(Records supplied begins)
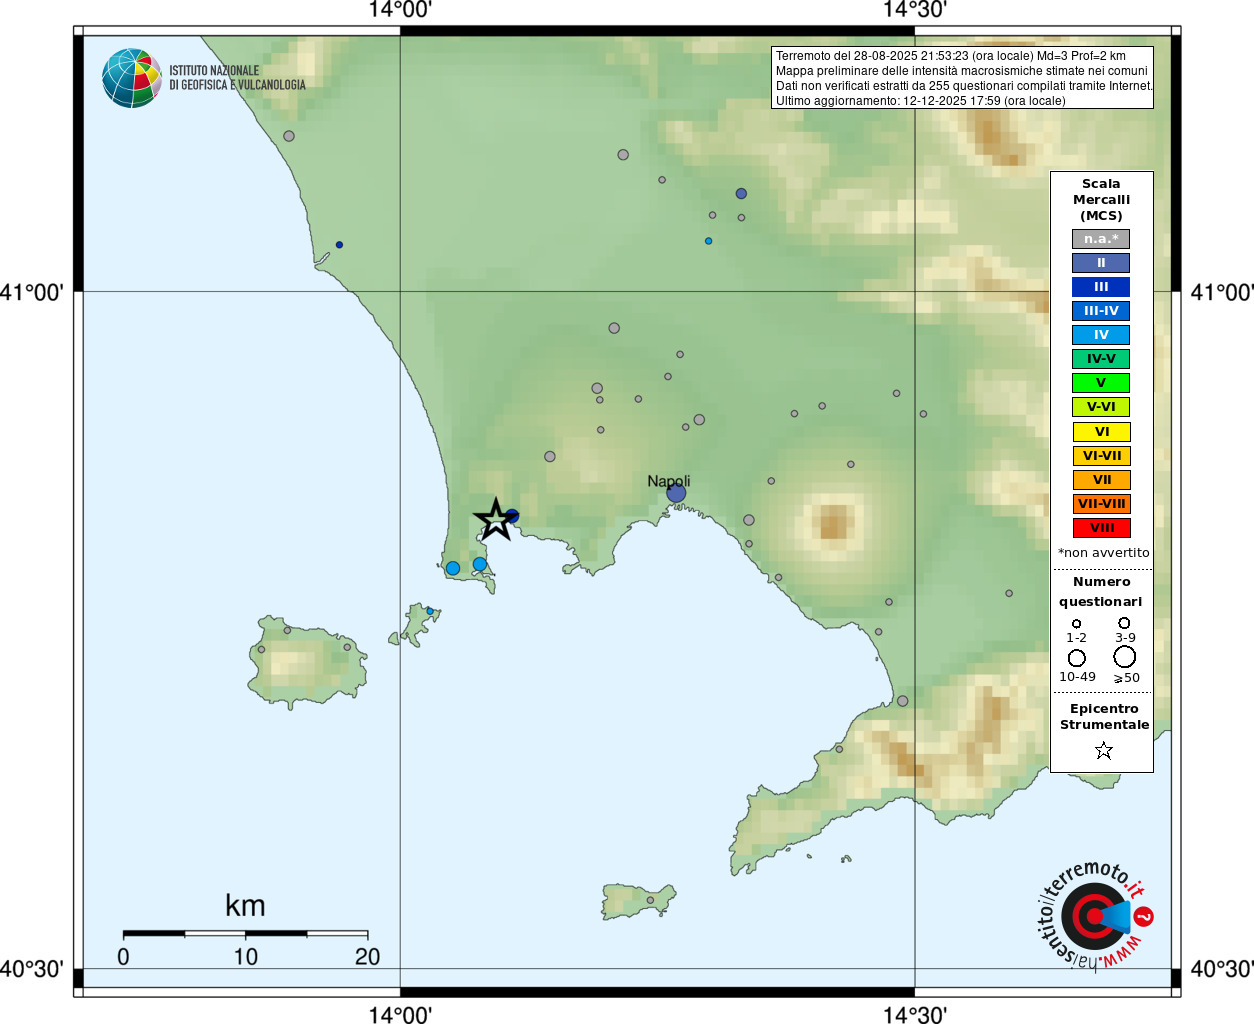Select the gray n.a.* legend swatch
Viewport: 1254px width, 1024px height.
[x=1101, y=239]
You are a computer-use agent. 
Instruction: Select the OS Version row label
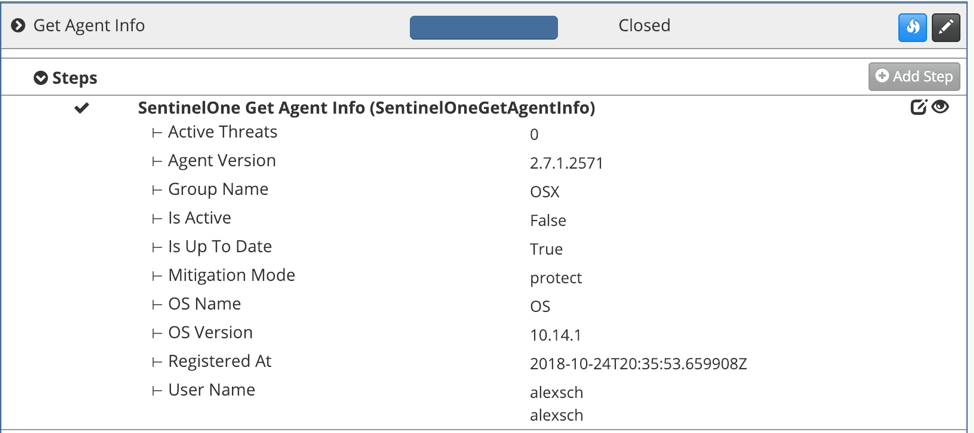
(Records supplied ends)
> Problem to work on:
The output must match, line for line, the span from the line containing "You are a computer-use agent." through the end of the data, with the pictures removed.

> Task output:
You are a computer-use agent. 
Instruction: Select the OS Version row label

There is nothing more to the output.